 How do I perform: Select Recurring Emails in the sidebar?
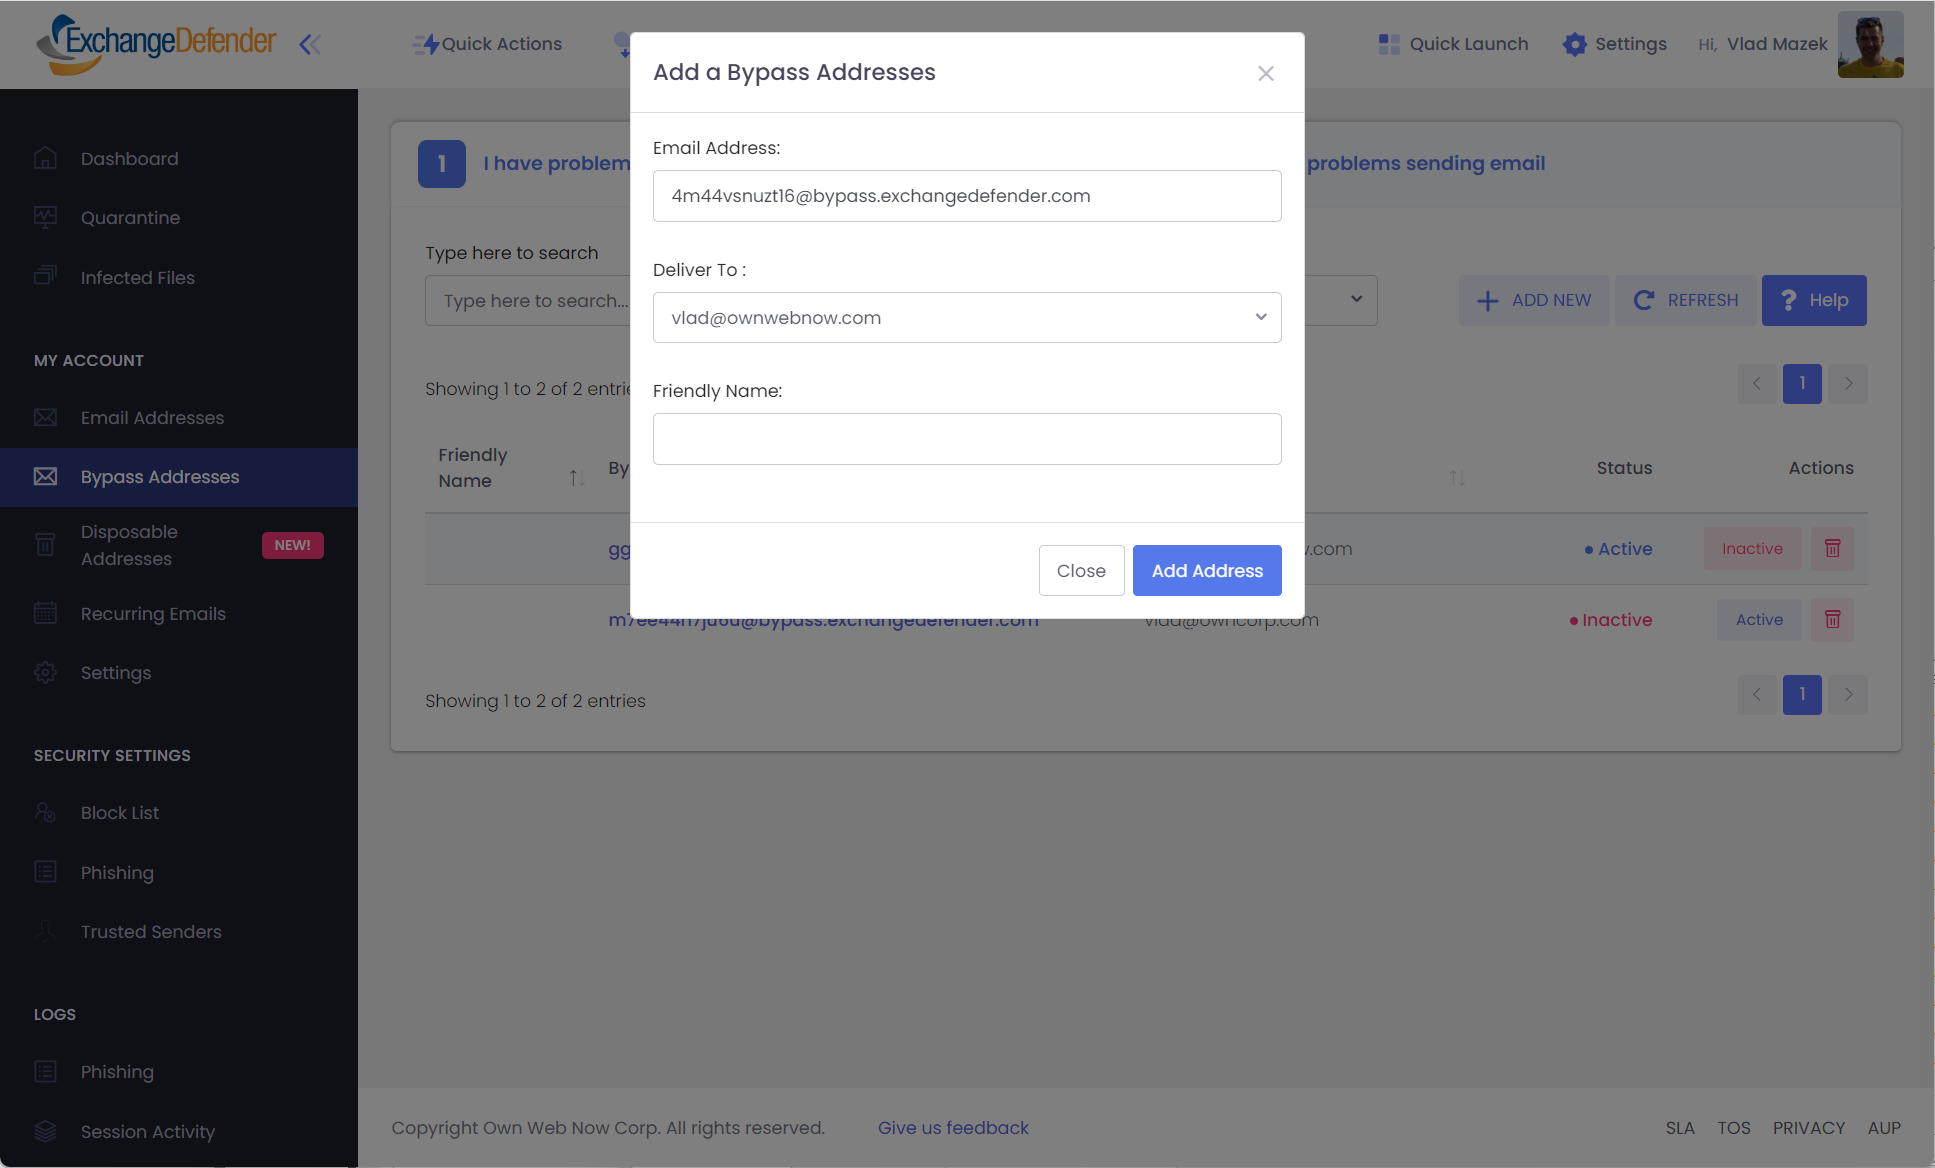coord(153,613)
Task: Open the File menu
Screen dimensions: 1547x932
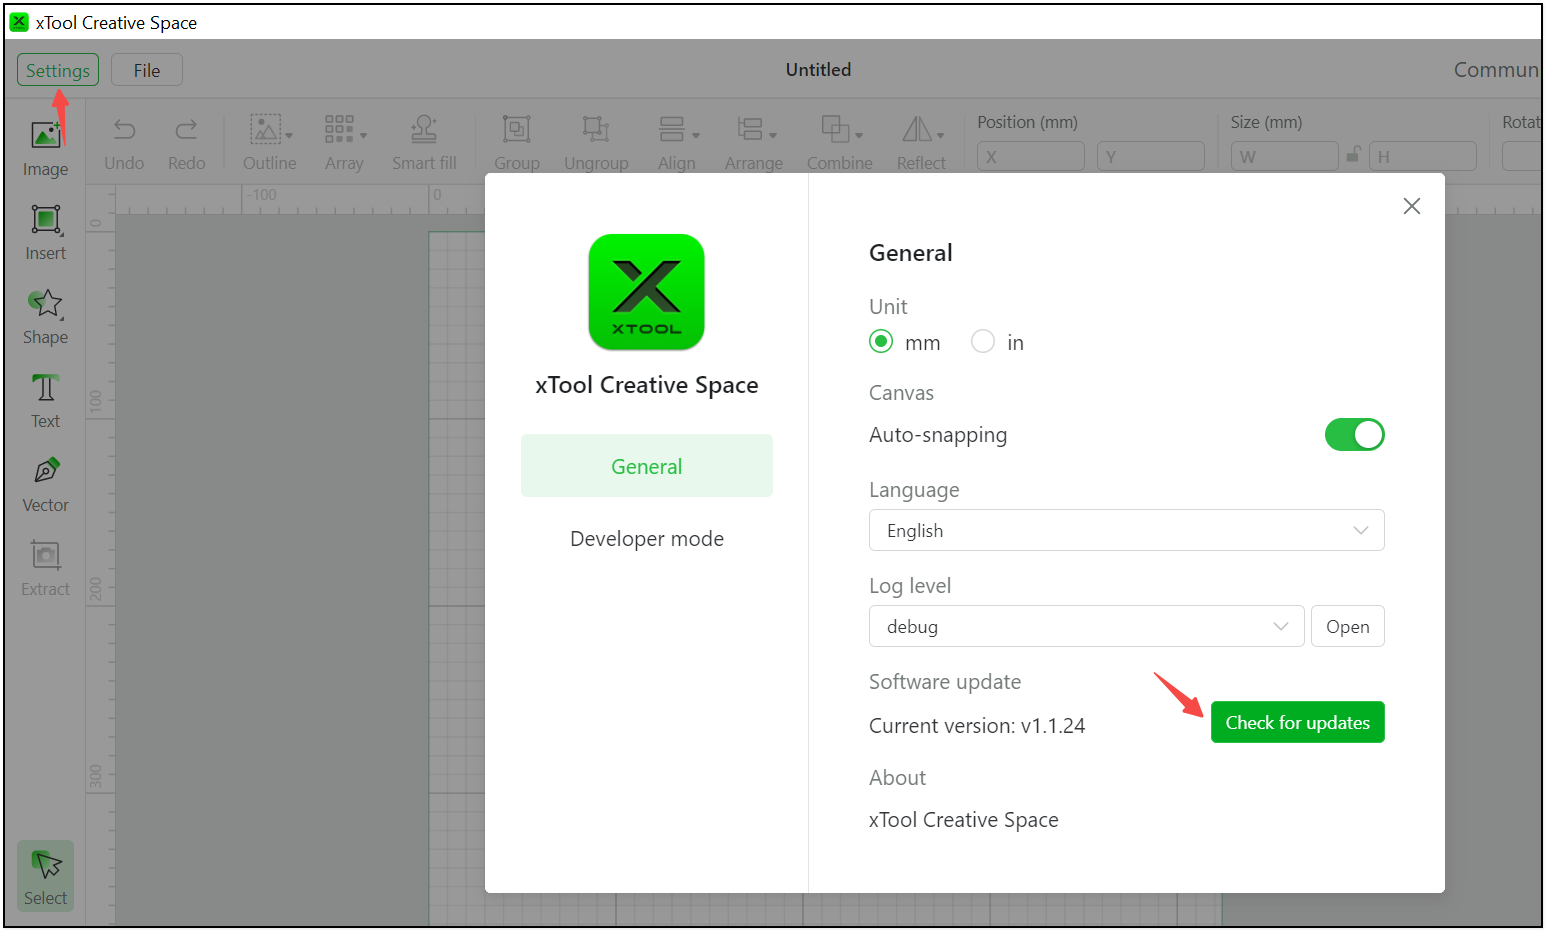Action: [147, 70]
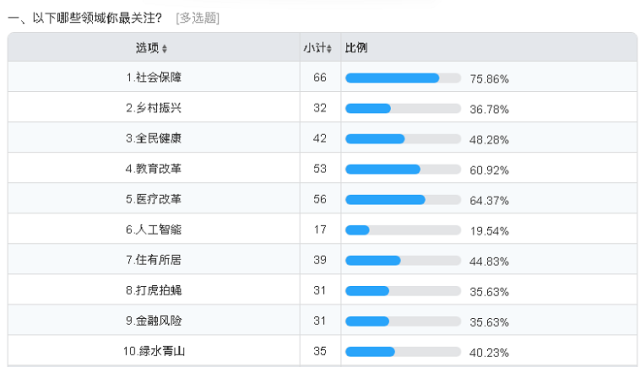Sort table by the 小计 column arrows
This screenshot has height=367, width=640.
tap(329, 49)
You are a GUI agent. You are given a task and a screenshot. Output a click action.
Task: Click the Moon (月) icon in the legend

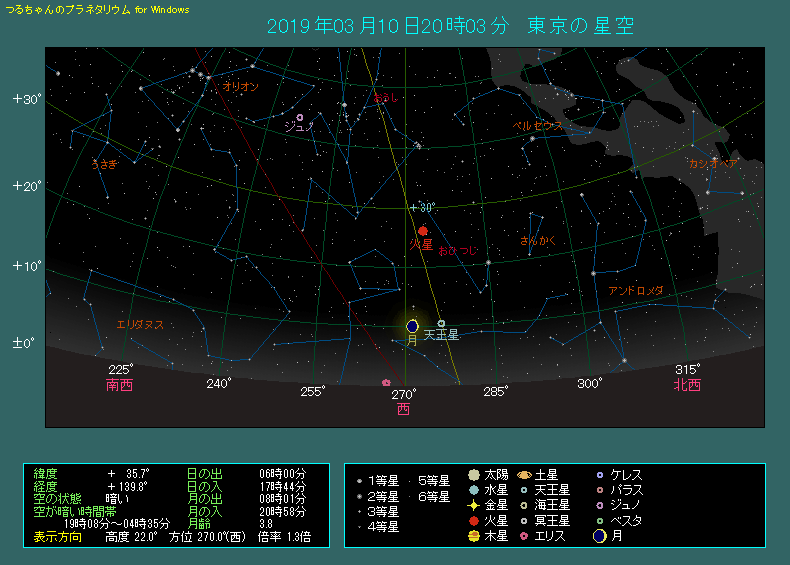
***
_Perintah_: Hitung jumlah baris dalam listing di atas yang memuat kata "screenshot", dengan membedakan huruf besar dan kecil. Tuliskan angkanya saja.

_Jawaban akhir_: 2